The disciples had already been given a lesson about self-grandeur previously, as seen in Mark 9, when Jesus corners them and asks them what they were discussing when on their way. Suddenly, they were embarrassed and silent, since they had actually been arguing about who was the greatest among them. It’s almost unbelievable. I can’t picture traveling with a bunch of men of God who would begin to do that. I can imagine men lovingly arguing with one another that the others are better preachers than them, but not the other way around. Arguing about who is the greatest! Amazing pride, how can it be? Yet it often is hidden in the heart. But with these disciples, it did not remain in the heart, but came out of their mouth in words of argument, trying to prove who was the greatest among them.

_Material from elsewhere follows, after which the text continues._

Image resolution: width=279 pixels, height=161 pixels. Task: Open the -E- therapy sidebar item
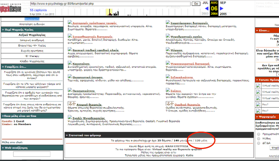[x=32, y=58]
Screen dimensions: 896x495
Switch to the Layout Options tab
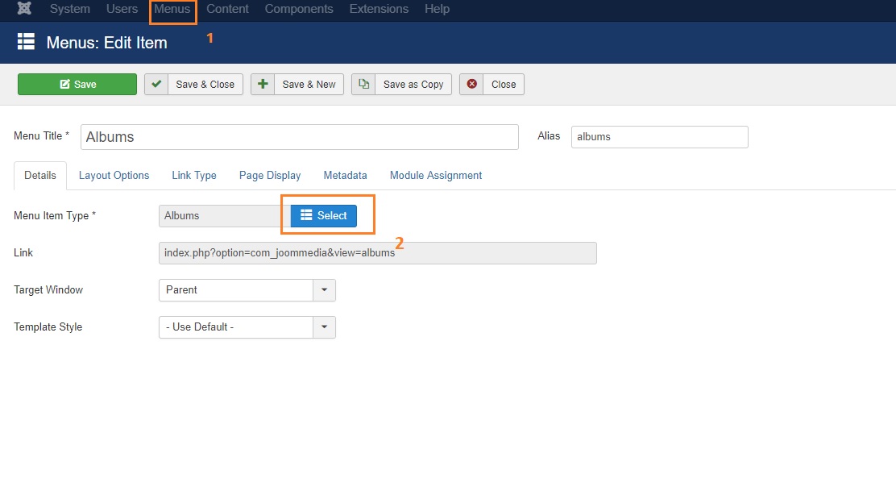pos(114,175)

Illusions of grandeur? As someone has defined it, “An illusion is the state of being deceived. Grandeur is the quality of being impressive or awesome. Therefore, someone who has illusions of grandeur is deceiving themselves into thinking they are impressive or awesome in some way. In reality, no one else sees them in this way.” This was the case with these deceived disciples. Impressed with their own greatness, Jesus wasn’t.

In whatever way this applies to me and to you, certainly we are susceptible to being tempted to illusions of grandeur. Or at least, we can have desires for greatness floating around in our minds and hearts. The prophet Jeremiah asked the question, “Seekest thou great things for thyself? Seek them not.”

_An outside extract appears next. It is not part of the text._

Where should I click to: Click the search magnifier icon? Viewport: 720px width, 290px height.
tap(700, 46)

It is a wonderful and joyful thing for the Christian, and especially for any pastor, preacher or missionary, to be able to honestly say to himself and to the Lord—

I do not desire to be great in the eyes of men.
I do not desire an important position in the kingdom.
I do not desire for people to be impressed with me.
I do not desire to be known as a great preacher.
I do not want to know or be known by important people.
I am contented to never be known outside my small circle of family and church brethren.
I do not care about being better than others.
I am not seeking greater importance, popularity or position, but am seeking to love God and love others. I only want to be known by God Himself.
I have no one to impress or please, but only want to please Christ.

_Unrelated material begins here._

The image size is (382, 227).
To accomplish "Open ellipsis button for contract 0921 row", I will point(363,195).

Can I pray these things when I am alone and really mean them? Desiring to be great before men reveals wrong hidden motives of self-grandeur and self-importance, which are always rooted in pride and self-love. No Christian can advance in the faith if such motives rule in their heart.

When Jesus sees my heart thinking about how much better I am than others, does he have to say to me, “What is it you were thinking last night?” He wants child-like humility, dependence, and a servant attitude in us that views ourself as the least of all. Because that is what we are.